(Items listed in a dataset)
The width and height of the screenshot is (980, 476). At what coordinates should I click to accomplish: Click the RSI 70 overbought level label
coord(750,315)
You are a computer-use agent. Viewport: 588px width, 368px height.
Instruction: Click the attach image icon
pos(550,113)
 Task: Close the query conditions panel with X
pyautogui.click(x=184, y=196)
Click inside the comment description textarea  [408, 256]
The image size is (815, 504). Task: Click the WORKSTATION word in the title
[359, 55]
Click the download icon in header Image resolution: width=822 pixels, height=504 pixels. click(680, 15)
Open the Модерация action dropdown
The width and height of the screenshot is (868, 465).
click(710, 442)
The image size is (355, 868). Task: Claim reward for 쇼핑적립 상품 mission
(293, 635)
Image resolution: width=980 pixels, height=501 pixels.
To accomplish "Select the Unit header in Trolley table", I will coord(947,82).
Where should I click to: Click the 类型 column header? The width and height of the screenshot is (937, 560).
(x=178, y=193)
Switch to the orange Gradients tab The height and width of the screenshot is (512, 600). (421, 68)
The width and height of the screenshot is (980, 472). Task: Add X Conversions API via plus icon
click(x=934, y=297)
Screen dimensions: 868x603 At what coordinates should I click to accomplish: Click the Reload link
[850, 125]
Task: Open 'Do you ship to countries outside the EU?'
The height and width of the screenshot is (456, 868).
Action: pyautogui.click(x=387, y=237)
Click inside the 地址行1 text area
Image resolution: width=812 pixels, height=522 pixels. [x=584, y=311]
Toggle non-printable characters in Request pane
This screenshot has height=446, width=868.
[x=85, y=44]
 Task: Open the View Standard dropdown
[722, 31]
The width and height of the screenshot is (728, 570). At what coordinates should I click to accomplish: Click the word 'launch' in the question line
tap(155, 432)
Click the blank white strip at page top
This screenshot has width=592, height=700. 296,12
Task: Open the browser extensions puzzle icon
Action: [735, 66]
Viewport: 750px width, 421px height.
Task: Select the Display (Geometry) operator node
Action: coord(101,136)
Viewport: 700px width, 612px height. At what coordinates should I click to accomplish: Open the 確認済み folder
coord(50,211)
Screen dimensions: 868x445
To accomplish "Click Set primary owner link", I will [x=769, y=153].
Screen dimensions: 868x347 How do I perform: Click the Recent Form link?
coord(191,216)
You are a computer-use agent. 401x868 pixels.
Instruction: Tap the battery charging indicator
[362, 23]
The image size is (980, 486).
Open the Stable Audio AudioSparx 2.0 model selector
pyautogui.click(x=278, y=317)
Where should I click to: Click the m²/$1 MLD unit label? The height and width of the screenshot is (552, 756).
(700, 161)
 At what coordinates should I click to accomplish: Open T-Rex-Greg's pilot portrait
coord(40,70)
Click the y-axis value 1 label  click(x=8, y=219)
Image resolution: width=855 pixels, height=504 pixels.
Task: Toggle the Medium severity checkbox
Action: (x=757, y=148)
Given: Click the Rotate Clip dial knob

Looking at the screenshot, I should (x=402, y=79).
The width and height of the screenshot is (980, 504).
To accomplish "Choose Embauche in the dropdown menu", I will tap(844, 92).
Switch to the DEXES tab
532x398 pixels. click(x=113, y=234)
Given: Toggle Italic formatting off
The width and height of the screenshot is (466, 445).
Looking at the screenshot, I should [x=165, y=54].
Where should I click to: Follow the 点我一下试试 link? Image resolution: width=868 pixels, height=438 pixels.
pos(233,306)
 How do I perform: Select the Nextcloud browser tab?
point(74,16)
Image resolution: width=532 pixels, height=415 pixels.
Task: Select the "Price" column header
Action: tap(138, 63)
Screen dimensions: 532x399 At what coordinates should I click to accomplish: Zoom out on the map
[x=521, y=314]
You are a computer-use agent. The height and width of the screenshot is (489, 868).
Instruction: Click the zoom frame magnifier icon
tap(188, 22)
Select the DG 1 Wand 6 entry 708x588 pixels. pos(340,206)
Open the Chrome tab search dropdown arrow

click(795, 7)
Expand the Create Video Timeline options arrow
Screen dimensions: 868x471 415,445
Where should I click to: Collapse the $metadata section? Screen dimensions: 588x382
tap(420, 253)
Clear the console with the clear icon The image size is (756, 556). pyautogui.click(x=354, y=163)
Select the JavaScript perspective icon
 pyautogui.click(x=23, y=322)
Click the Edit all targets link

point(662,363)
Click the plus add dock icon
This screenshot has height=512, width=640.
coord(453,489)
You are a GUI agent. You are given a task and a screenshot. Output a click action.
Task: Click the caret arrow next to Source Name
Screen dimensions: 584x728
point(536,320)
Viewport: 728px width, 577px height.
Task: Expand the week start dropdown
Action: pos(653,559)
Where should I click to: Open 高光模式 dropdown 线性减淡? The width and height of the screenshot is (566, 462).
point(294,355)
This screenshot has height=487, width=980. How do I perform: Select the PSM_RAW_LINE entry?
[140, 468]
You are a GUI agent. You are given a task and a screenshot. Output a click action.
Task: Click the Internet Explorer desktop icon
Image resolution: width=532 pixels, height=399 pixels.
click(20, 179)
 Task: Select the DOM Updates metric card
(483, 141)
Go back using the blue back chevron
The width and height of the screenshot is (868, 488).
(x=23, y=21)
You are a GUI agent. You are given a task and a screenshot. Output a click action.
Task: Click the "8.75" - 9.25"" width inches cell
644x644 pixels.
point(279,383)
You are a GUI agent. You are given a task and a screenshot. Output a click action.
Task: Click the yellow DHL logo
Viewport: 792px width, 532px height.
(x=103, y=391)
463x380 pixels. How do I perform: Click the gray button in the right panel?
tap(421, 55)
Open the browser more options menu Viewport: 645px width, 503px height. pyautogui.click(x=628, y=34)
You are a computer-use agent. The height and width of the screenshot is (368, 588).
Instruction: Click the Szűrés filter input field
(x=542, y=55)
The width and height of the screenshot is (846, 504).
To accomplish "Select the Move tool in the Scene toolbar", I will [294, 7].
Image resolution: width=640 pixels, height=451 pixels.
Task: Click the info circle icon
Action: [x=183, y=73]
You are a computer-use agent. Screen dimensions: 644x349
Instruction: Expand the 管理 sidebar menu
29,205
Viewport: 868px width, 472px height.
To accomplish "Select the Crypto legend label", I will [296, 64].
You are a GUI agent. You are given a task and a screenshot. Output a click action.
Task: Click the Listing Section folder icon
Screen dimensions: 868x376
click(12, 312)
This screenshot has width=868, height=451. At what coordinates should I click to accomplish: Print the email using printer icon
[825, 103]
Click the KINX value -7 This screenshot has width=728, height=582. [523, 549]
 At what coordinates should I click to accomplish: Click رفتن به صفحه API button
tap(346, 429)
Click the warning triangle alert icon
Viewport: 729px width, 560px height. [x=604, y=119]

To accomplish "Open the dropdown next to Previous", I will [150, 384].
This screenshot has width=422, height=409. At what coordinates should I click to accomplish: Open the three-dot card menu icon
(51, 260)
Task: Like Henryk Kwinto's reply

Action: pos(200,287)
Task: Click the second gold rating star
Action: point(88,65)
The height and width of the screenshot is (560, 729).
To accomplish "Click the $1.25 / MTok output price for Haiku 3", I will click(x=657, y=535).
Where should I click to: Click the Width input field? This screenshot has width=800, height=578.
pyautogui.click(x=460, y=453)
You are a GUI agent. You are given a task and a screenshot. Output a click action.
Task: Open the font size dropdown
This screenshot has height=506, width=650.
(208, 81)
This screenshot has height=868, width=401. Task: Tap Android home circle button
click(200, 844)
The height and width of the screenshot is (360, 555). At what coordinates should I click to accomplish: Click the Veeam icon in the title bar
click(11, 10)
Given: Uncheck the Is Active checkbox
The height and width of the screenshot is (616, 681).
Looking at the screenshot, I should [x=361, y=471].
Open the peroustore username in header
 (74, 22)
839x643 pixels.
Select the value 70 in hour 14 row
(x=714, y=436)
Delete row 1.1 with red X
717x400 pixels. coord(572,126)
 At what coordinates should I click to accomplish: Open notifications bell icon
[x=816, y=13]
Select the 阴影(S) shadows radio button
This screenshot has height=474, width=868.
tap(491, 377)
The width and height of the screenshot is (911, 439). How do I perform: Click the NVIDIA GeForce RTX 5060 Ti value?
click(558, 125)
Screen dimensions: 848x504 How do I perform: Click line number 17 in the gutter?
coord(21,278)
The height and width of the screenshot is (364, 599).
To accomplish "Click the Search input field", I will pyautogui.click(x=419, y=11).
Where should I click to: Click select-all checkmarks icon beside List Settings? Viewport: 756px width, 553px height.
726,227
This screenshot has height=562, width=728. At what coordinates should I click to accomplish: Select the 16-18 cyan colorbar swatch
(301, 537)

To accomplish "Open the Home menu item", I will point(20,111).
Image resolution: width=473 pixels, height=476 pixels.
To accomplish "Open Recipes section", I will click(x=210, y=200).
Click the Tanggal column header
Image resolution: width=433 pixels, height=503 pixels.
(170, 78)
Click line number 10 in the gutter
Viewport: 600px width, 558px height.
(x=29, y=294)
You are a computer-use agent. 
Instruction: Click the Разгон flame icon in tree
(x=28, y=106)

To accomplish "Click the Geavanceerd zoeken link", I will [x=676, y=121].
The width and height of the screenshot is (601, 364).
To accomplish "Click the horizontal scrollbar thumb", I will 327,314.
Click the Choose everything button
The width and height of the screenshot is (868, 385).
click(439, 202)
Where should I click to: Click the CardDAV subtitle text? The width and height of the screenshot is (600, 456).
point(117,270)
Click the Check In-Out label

# Directions:
Copy out each line of the data above, exactly, if it lies between the line holding "is (368, 588)." and the line holding "The height and width of the screenshot is (560, 729).", inclusive; copy no other line.

# Exercise output:
You are a computer-use agent. The height and width of the screenshot is (368, 588).
Instruction: Click the Szűrés filter input field
(x=542, y=55)
The width and height of the screenshot is (846, 504).
To accomplish "Select the Move tool in the Scene toolbar", I will [294, 7].
Image resolution: width=640 pixels, height=451 pixels.
Task: Click the info circle icon
Action: [x=183, y=73]
You are a computer-use agent. Screen dimensions: 644x349
Instruction: Expand the 管理 sidebar menu
29,205
Viewport: 868px width, 472px height.
To accomplish "Select the Crypto legend label", I will [296, 64].
You are a GUI agent. You are given a task and a screenshot. Output a click action.
Task: Click the Listing Section folder icon
Screen dimensions: 868x376
click(12, 312)
This screenshot has width=868, height=451. At what coordinates should I click to accomplish: Print the email using printer icon
[825, 103]
Click the KINX value -7 This screenshot has width=728, height=582. [523, 549]
 At what coordinates should I click to accomplish: Click رفتن به صفحه API button
tap(346, 429)
Click the warning triangle alert icon
Viewport: 729px width, 560px height. [x=604, y=119]

To accomplish "Open the dropdown next to Previous", I will [150, 384].
This screenshot has width=422, height=409. At what coordinates should I click to accomplish: Open the three-dot card menu icon
(51, 260)
Task: Like Henryk Kwinto's reply

Action: pos(200,287)
Task: Click the second gold rating star
Action: point(88,65)
The height and width of the screenshot is (560, 729).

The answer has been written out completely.